Methods: This was a multicenter, retrospective, observational cohort study analyzing elderly patients with aSAH aged 60 years and older. We randomly divided the multicentral data into model training and validation cohort in a ratio of 70-30%. One conventional regression and tree-based model, such as least absolute shrinkage and selection operator (LASSO), decision tree (DT), random forest (RF), and eXtreme Gradient Boosting (XGBoost), was developed. Accuracy, sensitivity, specificity, area under the precision-recall curve (AUC-PR), and area under the receiver operating characteristic curve (AUC-ROC) with 95% CI were employed to evaluate the model prediction performance. A DeLong test was conducted to calculate the statistical differences among models. Finally, we figured the importance weight of each feature to visualize the contribution on DCI.

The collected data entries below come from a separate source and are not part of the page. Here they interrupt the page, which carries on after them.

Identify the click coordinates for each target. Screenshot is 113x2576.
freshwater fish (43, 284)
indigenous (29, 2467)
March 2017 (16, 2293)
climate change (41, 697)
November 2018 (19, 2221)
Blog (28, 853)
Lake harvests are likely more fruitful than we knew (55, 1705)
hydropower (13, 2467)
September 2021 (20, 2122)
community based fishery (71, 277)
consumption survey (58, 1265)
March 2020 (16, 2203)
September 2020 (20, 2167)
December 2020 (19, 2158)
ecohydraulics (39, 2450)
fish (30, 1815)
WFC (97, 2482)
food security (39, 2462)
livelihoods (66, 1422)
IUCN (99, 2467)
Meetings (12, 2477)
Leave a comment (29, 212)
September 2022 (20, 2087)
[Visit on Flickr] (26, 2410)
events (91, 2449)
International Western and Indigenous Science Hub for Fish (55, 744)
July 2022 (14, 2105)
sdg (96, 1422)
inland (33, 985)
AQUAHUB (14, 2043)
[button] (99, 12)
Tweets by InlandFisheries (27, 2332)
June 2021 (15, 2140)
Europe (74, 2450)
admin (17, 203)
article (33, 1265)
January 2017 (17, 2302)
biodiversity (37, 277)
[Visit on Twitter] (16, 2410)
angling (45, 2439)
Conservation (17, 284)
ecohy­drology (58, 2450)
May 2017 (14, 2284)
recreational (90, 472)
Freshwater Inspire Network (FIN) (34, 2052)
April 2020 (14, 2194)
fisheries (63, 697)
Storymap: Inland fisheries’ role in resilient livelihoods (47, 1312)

Results: There were 111 and 42 patients in the model training and validation cohorts, and 53 cases developed DCI. According to AUC-ROC value in the model internal validation, DT of 0.836 (95% CI: 0.747-0.926, p = 0.15), RF of 1 (95% CI: 1-1, p < 0.05), and XGBoost of 0.931 (95% CI: 0.885-0.978, p = 0.01) outperformed LASSO of 0.793 (95% CI: 0.692-0.893). However, the LASSO scored a highest AUC-ROC value of 0.894 (95% CI: 0.8-0.989) than DT of 0.764 (95% CI: 0.6-0.928, p = 0.05), RF of 0.821 (95% CI: 0.683-0.959, p = 0.27), and XGBoost of 0.865 (95% CI: 0.751-0.979, p = 0.69) in independent external validation. Moreover, the LASSO had a highest AUC-PR value of 0.681 than DT of 0.615, RF of 0.667, and XGBoost of 0.622 in external validation. In addition, we found that CT values of subarachnoid clots, aneurysm therapy, and white blood cell counts were the most important features for DCI in elderly patients with aSAH.

Conclusions: The LASSO had a superior prediction power than tree-based models in external validation. As a result, we recommend the conventional LASSO regression model to predict DCI in elderly patients with aSAH.

Keywords: LASSO; aneurysm; delayed cerebral ischemia; subarachnoid hemorrhage; tree model.